— Work to be completed —
How do the lines of the listing read, from the one with "This screenshot has height=1120, width=1084." down to the one with "Action: click(407, 67)", if "breadcrumb" is replaced by "navigation link" and everything else stays the same? Leave the pictures out.

— Data extract —
-=-=-=-=-
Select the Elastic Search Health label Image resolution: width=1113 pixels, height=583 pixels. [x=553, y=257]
-=-=-=-=-
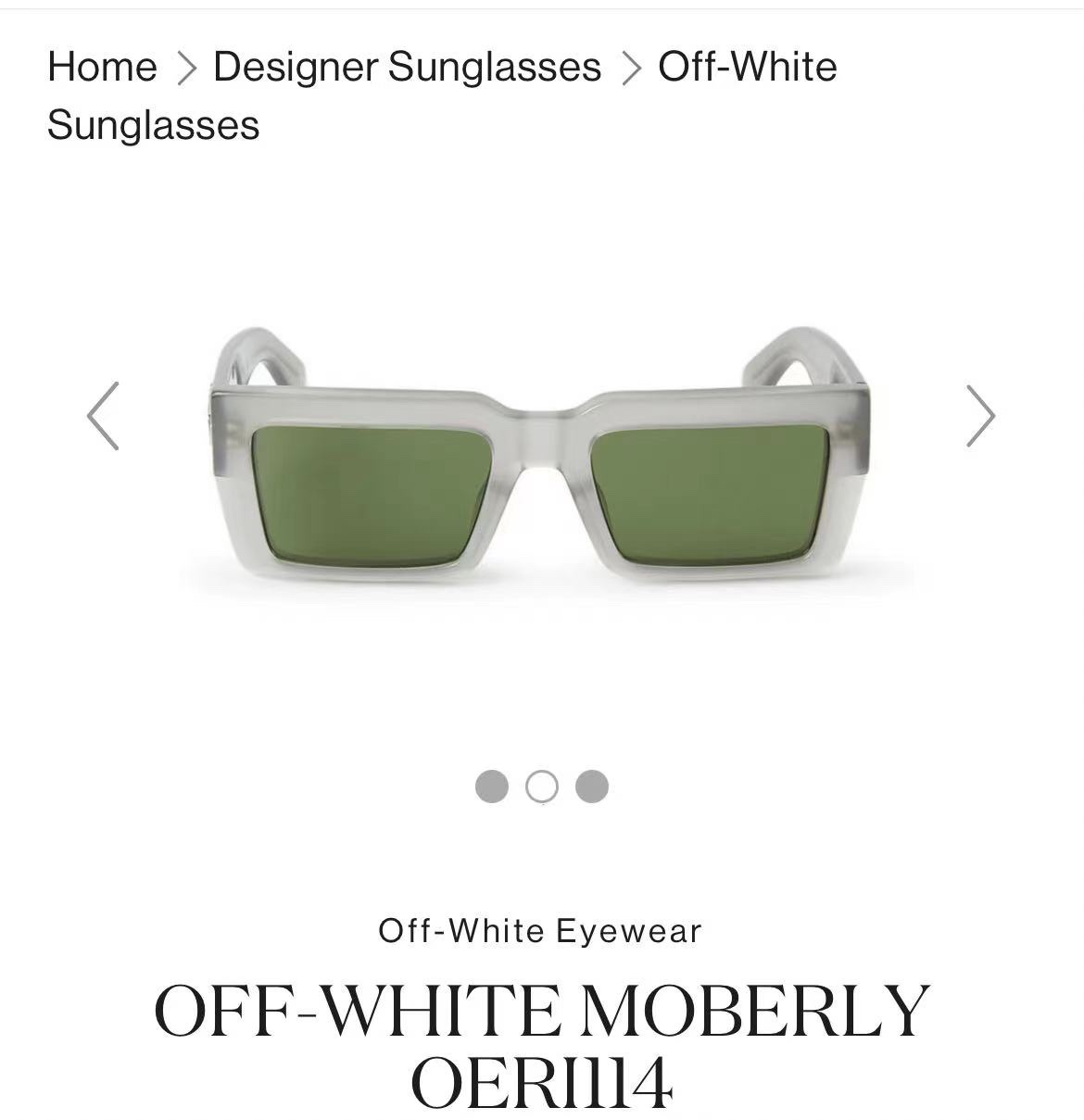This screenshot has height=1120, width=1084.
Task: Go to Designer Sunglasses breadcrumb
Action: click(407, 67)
-=-=-=-=-
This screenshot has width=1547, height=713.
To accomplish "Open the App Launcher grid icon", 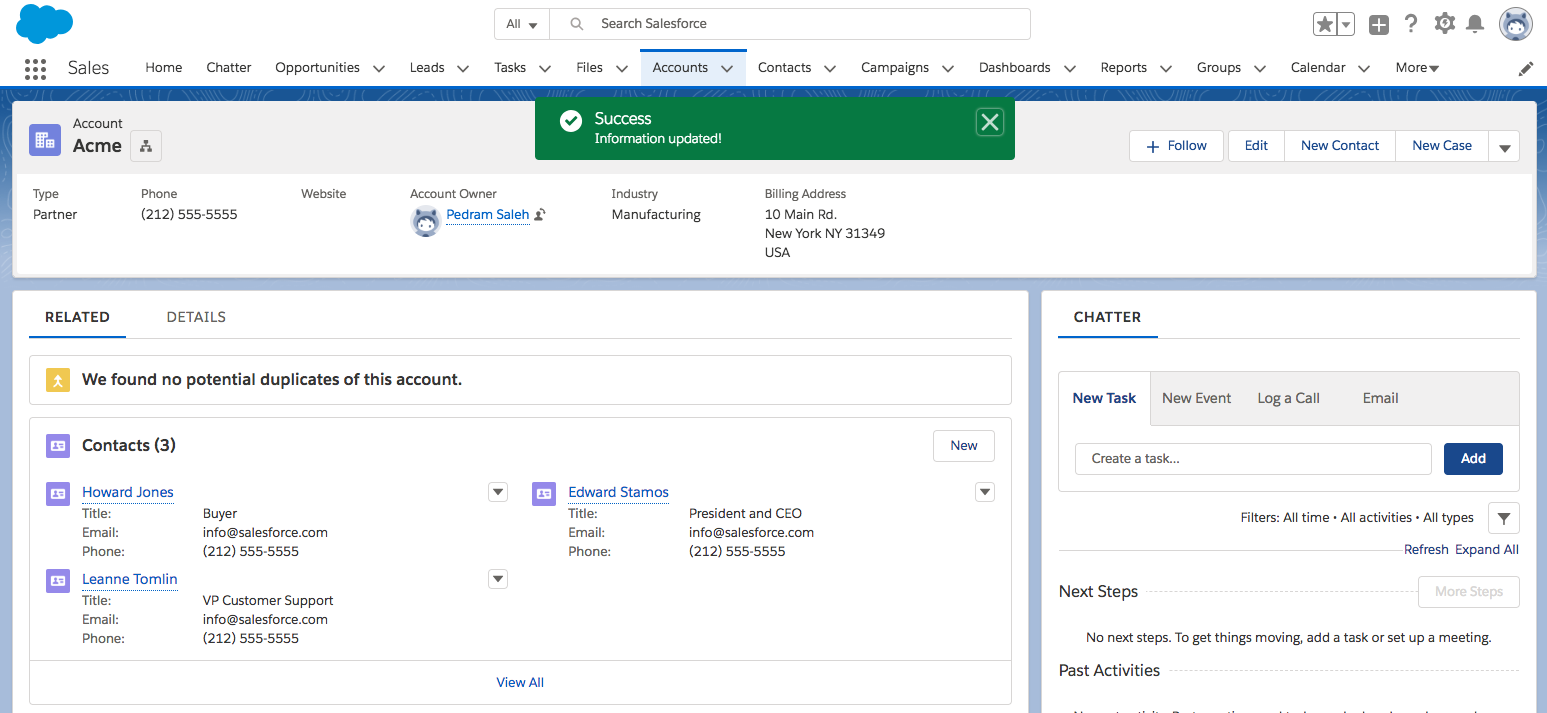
-=-=-=-=-
— Finished task —
This screenshot has height=1120, width=1084.
Task: Go to Designer Sunglasses navigation link
Action: click(407, 67)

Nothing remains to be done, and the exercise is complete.